Available data START
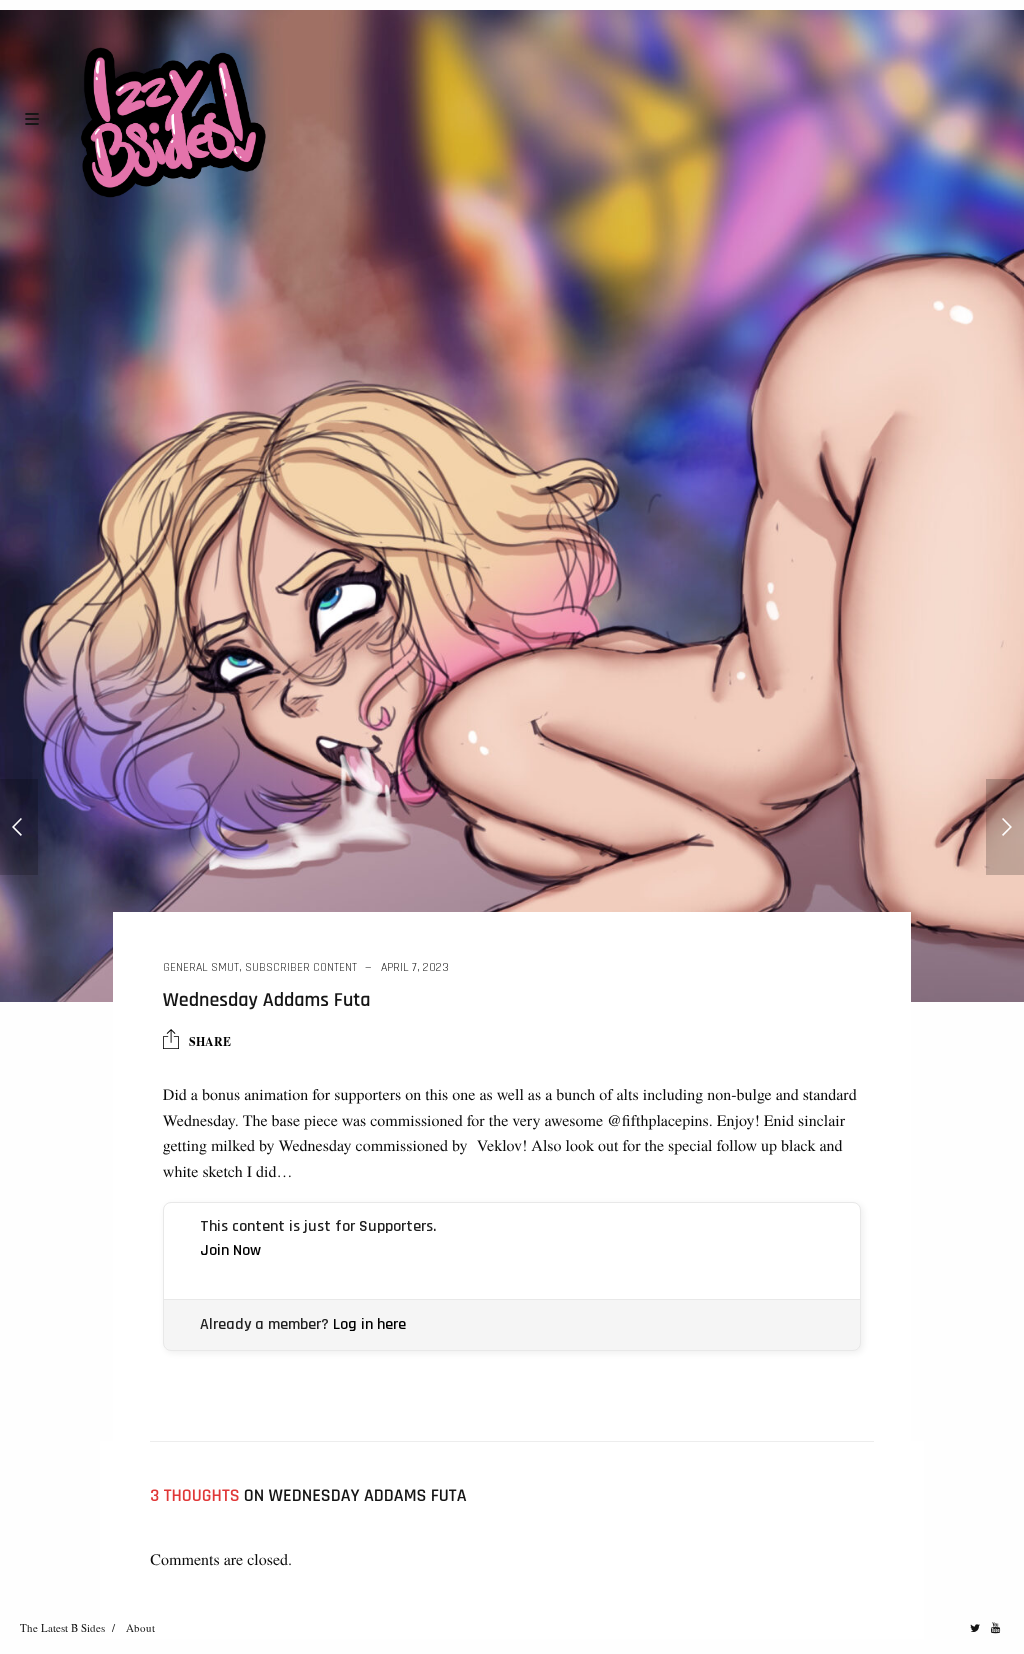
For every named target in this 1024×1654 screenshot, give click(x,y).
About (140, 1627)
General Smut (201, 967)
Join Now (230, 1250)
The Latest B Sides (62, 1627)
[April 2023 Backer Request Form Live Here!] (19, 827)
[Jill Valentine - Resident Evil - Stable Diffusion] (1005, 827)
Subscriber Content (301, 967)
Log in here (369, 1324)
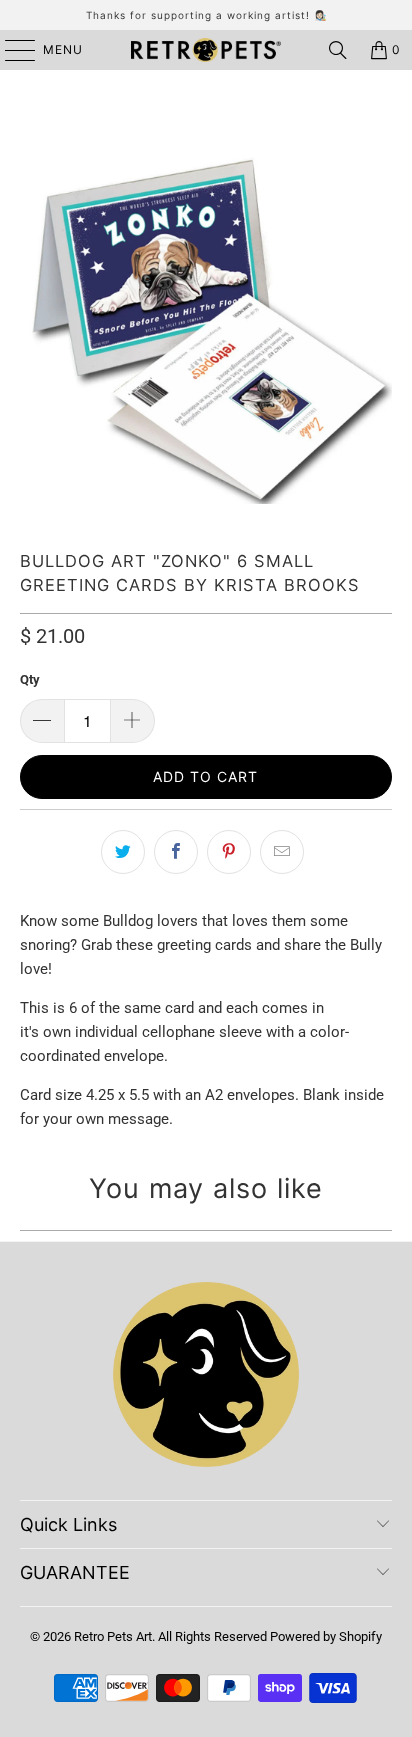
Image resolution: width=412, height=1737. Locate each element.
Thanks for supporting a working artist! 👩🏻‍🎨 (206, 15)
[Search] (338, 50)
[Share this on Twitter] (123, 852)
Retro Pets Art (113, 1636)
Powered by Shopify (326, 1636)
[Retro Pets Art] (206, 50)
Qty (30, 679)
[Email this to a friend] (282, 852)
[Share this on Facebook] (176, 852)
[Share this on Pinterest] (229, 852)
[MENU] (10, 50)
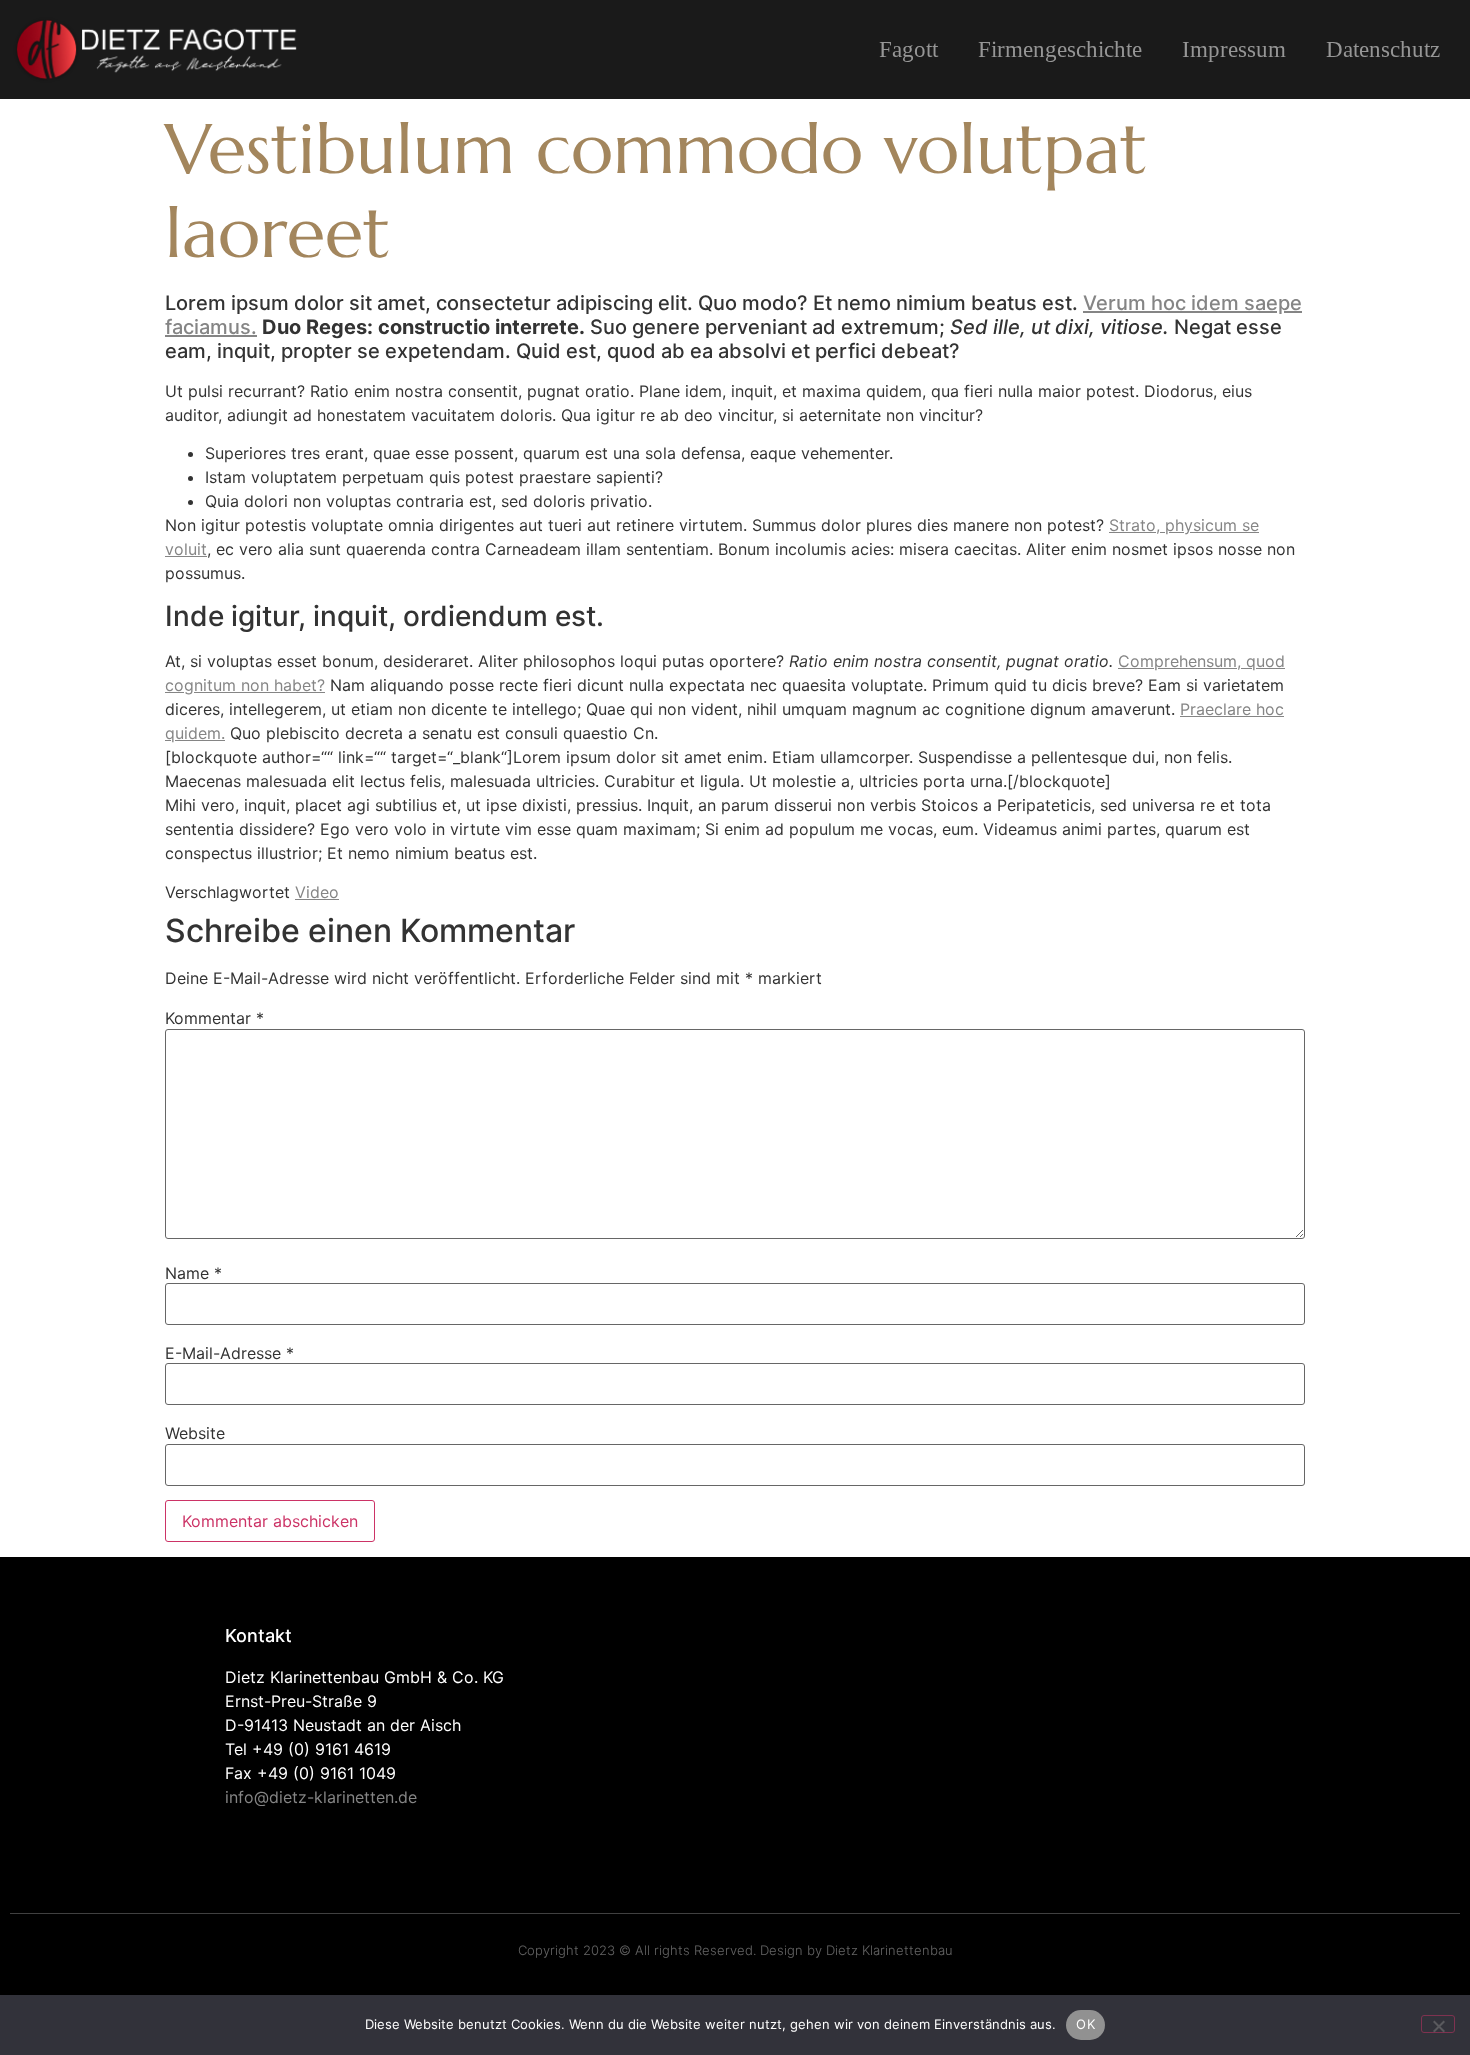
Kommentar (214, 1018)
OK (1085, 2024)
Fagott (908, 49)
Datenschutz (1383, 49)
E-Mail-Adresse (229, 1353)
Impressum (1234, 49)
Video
Available data END
◆ **Work to be completed**
In this exercise, set down all of the data exactly, without the pictures.

◆ **Problem solution**
For every named target in this 1024×1654 screenshot, give click(x,y).
About (140, 1627)
General Smut (201, 967)
Join Now (230, 1250)
The Latest B Sides (62, 1627)
[April 2023 Backer Request Form Live Here!] (19, 827)
[Jill Valentine - Resident Evil - Stable Diffusion] (1005, 827)
Subscriber Content (301, 967)
Log in here (369, 1324)
Image resolution: width=412, height=1737. Locate each element.
Thanks for supporting a working artist! 👩🏻‍🎨 (206, 15)
[Search] (338, 50)
[Share this on Twitter] (123, 852)
Retro Pets Art (113, 1636)
Powered by Shopify (326, 1636)
[Retro Pets Art] (206, 50)
Qty (30, 679)
[Email this to a friend] (282, 852)
[Share this on Facebook] (176, 852)
[Share this on Pinterest] (229, 852)
[MENU] (10, 50)
Kommentar (214, 1018)
OK (1085, 2024)
Fagott (908, 49)
Datenschutz (1383, 49)
E-Mail-Adresse (229, 1353)
Impressum (1234, 49)
Video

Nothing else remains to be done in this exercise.